*** RECORD EXCERPTS Section Begins ***

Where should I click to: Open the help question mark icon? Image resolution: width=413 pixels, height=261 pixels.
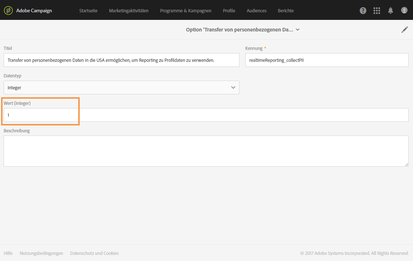pyautogui.click(x=363, y=10)
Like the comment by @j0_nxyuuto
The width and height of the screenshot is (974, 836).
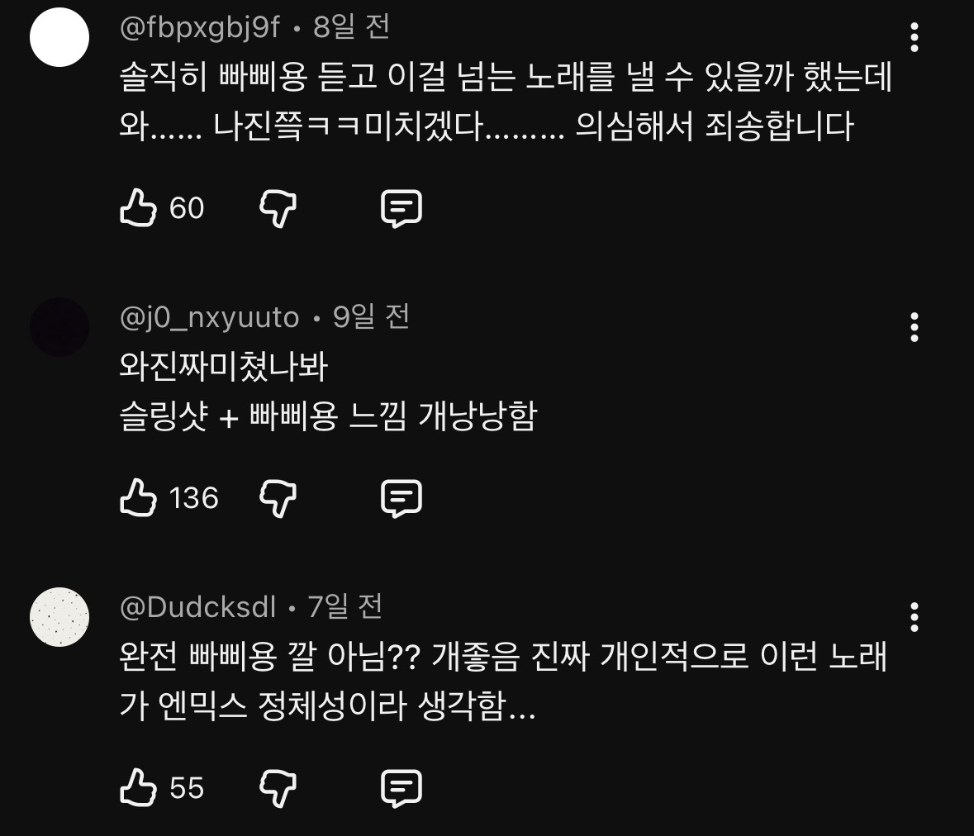coord(138,498)
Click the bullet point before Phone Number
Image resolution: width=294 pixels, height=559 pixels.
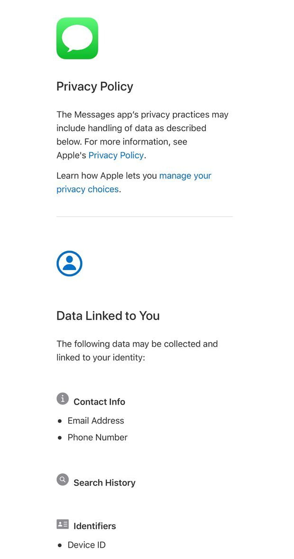60,438
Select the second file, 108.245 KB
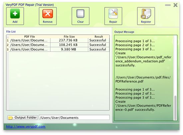Screen dimensions: 183x135 click(x=58, y=45)
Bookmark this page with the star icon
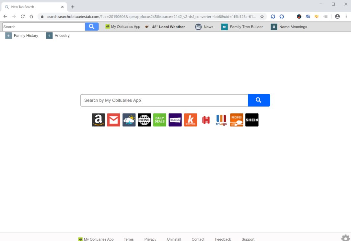The width and height of the screenshot is (351, 241). click(x=262, y=16)
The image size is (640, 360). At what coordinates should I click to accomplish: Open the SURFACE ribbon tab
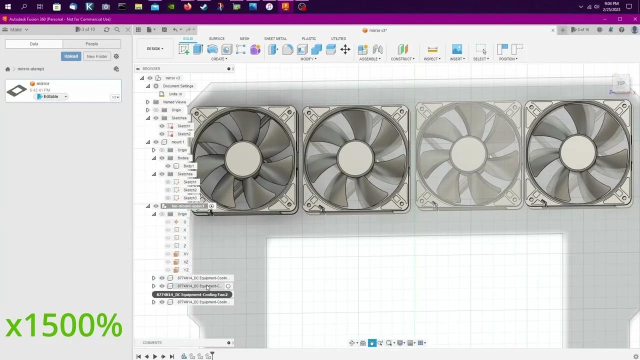point(217,39)
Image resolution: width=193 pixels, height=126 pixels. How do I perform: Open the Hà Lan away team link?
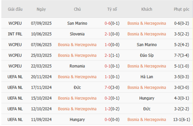pos(147,77)
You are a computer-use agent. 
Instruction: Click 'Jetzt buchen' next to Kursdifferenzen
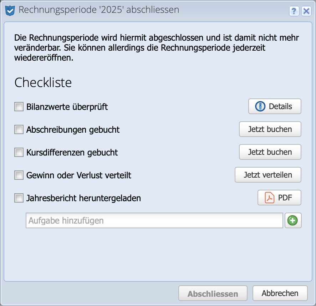tap(270, 152)
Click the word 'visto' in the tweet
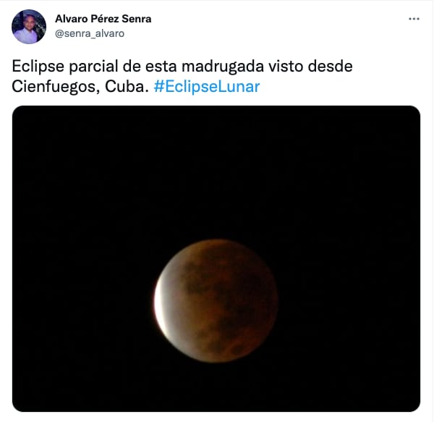The height and width of the screenshot is (422, 434). tap(286, 66)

*** RECORD EXCERPTS Section Ends ***

* WHAT THE EXERCISE ASKS:
Reproduce each entry exactly as written, but leave out the images.

* EXERCISE RESULT:
Where should I click to: Open the help question mark icon? Image resolution: width=413 pixels, height=261 pixels.
pyautogui.click(x=363, y=10)
Like the comment by @j0_nxyuuto
The width and height of the screenshot is (974, 836).
coord(138,498)
Click the bullet point before Phone Number
Image resolution: width=294 pixels, height=559 pixels.
60,438
Select the second file, 108.245 KB
Screen dimensions: 183x135 click(x=58, y=45)
Bookmark this page with the star icon
The width and height of the screenshot is (351, 241). click(x=262, y=16)
The image size is (640, 360). At what coordinates should I click to accomplish: Open the SURFACE ribbon tab
point(217,39)
Image resolution: width=193 pixels, height=126 pixels. How do I perform: Open the Hà Lan away team link?
pos(147,77)
You are a computer-use agent. 
Instruction: Click 'Jetzt buchen' next to Kursdifferenzen
tap(270, 152)
Click the word 'visto' in the tweet
The height and width of the screenshot is (422, 434). tap(286, 66)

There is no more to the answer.